Small increments keep each contribution, whether written by AI or reviewed with AI, understandable and reversible.
Generate a function, verify it works, commit. Generate the next piece, verify, commit. The feedback loop stays tight. AI tools can analyse changes more reliably, and human reviewers can still apply judgement where it matters. You catch drift early, before it compounds into a production incident buried under 2,000 lines of generated code you never really understood.
The velocity gain from AI isn’t about generating more code faster. It’s about maintaining quality while moving faster. Incremental delivery is how you do that.
Documentation-Driven Development: Clear Intent, Better Output
Writing documentation before code forces you to articulate what you’re building.
What problem does this solve? What are the inputs and outputs? What should happen when things go wrong?
This is exactly what AI needs: clear intent.
Vague prompts produce vague code. “Build a user service” gets you something generic. A well-written spec, with defined behaviour, edge cases, and constraints, becomes the prompt.
The documentation is the thinking; the code is merely the output.
Engineers who document first give AI better instructions and catch design flaws before any code is generated. They spend less time wrestling with AI output that missed the point, because they made the point clear from the start.

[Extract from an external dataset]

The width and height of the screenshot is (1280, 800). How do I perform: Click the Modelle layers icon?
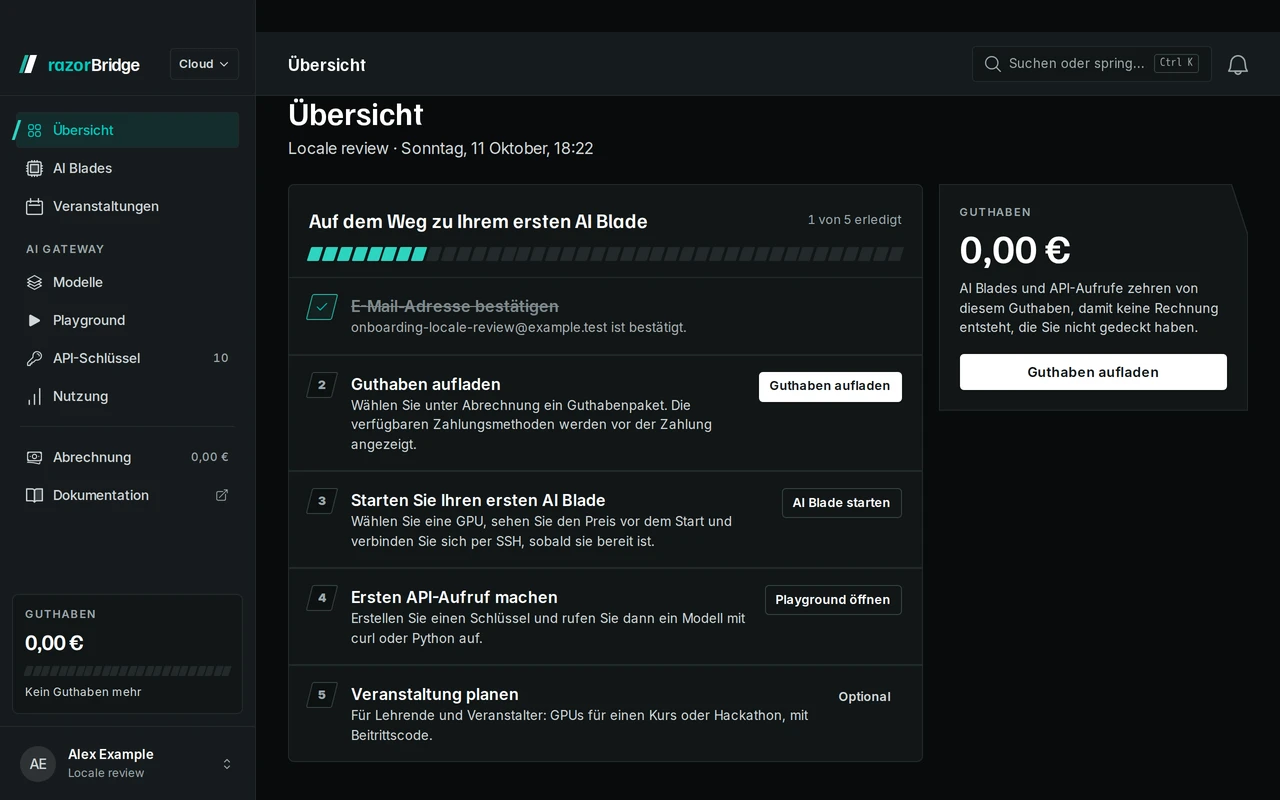pos(34,282)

Traditional Engineering Practices Matter More in the Age of AI Coding
Several of these practices share something fundamental: they’re about defining intent before generating code.
- Tests define correctness.
- Small increments define scope.
- Documentation defines purpose.
AI is extraordinarily powerful at generation. But it has no intent of its own. It doesn’t know what you’re trying to build, what trade-offs matter in your context, or what “done” looks like for your team.
These, and other "traditional" engineering practices supply what AI lacks.
The engineers who thrive in this new era won’t be those who abandon discipline for speed. They’ll be the ones who recognise that AI makes discipline more valuable, not less.
The old rules still apply, they just have a new reason to exist.